Beginning in January 2025, TPA-Exp and TPA-Inf submission types will no longer be accepted as new submissions. Please see INSDC TPA Announcement for more information.
What is a Third Party Annotation:inferential (TPA:inferential) Sequence?
TPA:inferential: A database of sequences annotated by inference, where the source molecule or its product(s) have not been the subject of direct experimentation.
A TPA sequence is derived or assembled from primary sequence data currently found in the DDBJ/EMBL/GenBank databases. It can be genomic or mRNA sequence, and can be assembled or derived from primary genomic and/or mRNA sequences. These sequences are submitted to DDBJ/EMBL/GenBank as part of the process of publishing biological experiments that include the annotation of existing nucleotide sequences in the primary sequence database.
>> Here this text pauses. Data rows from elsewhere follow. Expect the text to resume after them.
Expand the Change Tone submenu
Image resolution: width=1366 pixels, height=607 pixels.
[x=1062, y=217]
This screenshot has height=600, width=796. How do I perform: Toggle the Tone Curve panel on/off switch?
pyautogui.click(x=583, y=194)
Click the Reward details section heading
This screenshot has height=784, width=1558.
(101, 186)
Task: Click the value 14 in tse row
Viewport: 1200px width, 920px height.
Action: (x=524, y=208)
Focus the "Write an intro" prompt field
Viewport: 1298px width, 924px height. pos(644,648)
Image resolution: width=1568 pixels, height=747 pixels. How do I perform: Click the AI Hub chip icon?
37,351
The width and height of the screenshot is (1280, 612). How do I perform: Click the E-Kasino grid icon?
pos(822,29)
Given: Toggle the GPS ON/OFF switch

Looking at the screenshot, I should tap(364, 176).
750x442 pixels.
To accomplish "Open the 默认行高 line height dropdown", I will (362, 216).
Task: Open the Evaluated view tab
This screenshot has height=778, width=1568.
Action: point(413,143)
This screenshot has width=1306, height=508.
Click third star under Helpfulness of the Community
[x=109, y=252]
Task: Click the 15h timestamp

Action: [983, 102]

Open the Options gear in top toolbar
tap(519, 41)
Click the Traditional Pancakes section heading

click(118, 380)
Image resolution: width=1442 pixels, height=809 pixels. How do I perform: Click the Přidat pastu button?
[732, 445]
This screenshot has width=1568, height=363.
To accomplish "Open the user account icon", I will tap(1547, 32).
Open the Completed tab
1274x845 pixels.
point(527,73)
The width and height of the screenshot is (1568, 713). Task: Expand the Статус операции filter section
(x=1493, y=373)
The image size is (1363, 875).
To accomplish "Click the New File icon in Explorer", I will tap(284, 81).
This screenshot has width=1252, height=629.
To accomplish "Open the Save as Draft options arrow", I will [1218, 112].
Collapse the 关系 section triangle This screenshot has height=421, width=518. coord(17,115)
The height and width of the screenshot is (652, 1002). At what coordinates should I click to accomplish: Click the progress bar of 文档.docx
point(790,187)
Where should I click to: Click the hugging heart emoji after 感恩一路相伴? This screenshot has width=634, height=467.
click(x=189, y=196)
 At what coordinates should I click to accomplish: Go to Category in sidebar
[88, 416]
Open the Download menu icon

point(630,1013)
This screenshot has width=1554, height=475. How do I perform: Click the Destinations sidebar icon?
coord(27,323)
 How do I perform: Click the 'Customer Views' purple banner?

Examples of TPA:inferential
- CDS and related annotation applied to a sequence derived from existing genomic and/or mRNA primary data with reported wet-lab experimental evidence for a homologous molecule but no direct wet-lab experimental evidence. The reported experimental evidence must have been generated by the submission group and must be published in a peer-reviewed journal.
- CDS and related annotation applied to a sequence derived from existing genomic and/or mRNA primary data in addition to novel sequencing with no wet-lab experimental evidence. If the novel sequence was only used to bridge two pieces of sequence, there must be reported wet-lab experimental evidence for a homologous molecule.
- Sequence and annotation covered in a review paper or discussion section, where wet-lab experimental evidence is reported, but not generated by the TPA submitter. The experimental evidence should be reported directly in the review paper or be from a paper by the author of the review paper.
- Annotation of non-coding genes and transcripts with no wet-lab experimental evidence for their existence and/or function but are submitted as part of a study. One or more of the study's sequences should be supported by experimental evidence and be in TPA:experimental or DDBJ/EMBL/GenBank. For an example of this type of study see PubMed 14681587. The annotations cannot be generated by an annotation program such as tRNAscan.
- Annotation of pseudogenes with no wet-lab experimental evidence, when submitted as part of a study that includes sequences of functional homologs of the pseudogene. One or more of the study's sequences should be supported by experimental evidence and be in TPA:experimental or DDBJ/EMBL/GenBank.
- Annotation of pseudogenes that are not part of a gene study but there is experimental evidence. An example of experimental work done to support the description of a pseudogene can be found in PubMed 15908099.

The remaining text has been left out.